5. Not all enslaved people were freed instantly.

Texas is a large state, and General Granger's order (and the troops needed to enforce it) were slow to spread. According to historian James Smallwood, many enslavers deliberately suppressed the information until after the harvest, and some beyond that. In July 1867 there were two separate reports of enslaved people being freed, and one report of a Texas horse thief named Alex Simpson whose enslaved people were only freed after his hanging in 1868.

6. Freedom created other problems.

Despite the announcement, Texas slave owners weren't too eager to part with what they felt was their property. When freedpeople tried to leave, many of them were beaten, lynched, or murdered. "They would catch [freed slaves] swimming across [the] Sabine River and shoot them," a former enslaved person named Susan Merritt recalled.

7. There were limited options for celebrating.

A monument in Houston's Emancipation Park.
A monument in Houston's Emancipation Park.
2C2KPhotography, Flickr // CC BY 2.0

When freedpeople tried to celebrate the first anniversary of the announcement a year later, they were faced with a problem: Segregation laws were expanding rapidly, and there were no public places or parks they were permitted to use. So, in the 1870s, former enslaved people pooled together $800 and purchased 10 acres of land, which they deemed "Emancipation Park." It was the only public park and swimming pool in the Houston area that was open to African Americans until the 1950s.

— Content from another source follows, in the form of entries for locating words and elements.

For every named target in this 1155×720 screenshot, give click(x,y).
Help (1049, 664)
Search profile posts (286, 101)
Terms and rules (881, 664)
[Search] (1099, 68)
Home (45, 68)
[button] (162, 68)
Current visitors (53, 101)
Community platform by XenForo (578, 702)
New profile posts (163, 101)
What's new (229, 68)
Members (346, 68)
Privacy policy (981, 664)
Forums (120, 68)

8. Juneteenth celebrations waned for several decades.

It wasn't because people no longer wanted to celebrate freedom—but, as Slate so eloquently put it, "it's difficult to celebrate freedom when your life is defined by oppression on all sides." Juneteenth celebrations waned during the era of Jim Crow laws until the civil rights movement of the 1960s, when the Poor People's March planned by Martin Luther King Jr. was purposely scheduled to coincide with the date. The march brought Juneteenth back to the forefront, and when march participants took the celebrations back to their home states, the holiday was reborn.

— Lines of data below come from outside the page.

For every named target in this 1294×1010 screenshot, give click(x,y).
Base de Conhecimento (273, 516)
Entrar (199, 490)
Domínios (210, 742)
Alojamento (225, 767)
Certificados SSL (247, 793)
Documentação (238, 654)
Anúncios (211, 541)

9. Texas was the first state to declare Juneteenth a state holiday.

Texas deemed the holiday worthy of statewide recognition in 1980, becoming the first state to do so.

10. Juneteeth is still not a federal holiday.

Though most states now officially recognize Juneteenth, it's still not a national holiday. As a senator, Barack Obama co-sponsored legislation to make Juneteenth a national holiday, though it didn't pass then or while he was president. One supporter of the idea is 93-year-old Opal Lee—in 2016, when she was 90, Lee began walking from state to state to draw attention to the cause.

11. The Juneteenth flag is full of symbolism.

a mock-up of the Juneteenth flag
iStock

Juneteenth flag designer L.J. Graf packed lots of meaning into her design. The colors red, white, and blue echo the American flag to symbolize that the enslaved people and their descendants were Americans. The star in the middle pays homage to Texas, while the bursting "new star" on the "horizon" of the red and blue fields represents a new freedom and a new people.

12. Juneteenth traditions vary across the U.S.

As the tradition of Juneteenth spread across the U.S., different localities put different spins on celebrations. In southern states, the holiday is traditionally celebrated with oral histories and readings, "red soda water" or strawberry soda, and barbecues. Some states serve up Marcus Garvey salad with red, green, and black beans, in honor of the black nationalist. Rodeos have become part of the tradition in the southwest, while contests, concerts, and parades are a common theme across the country.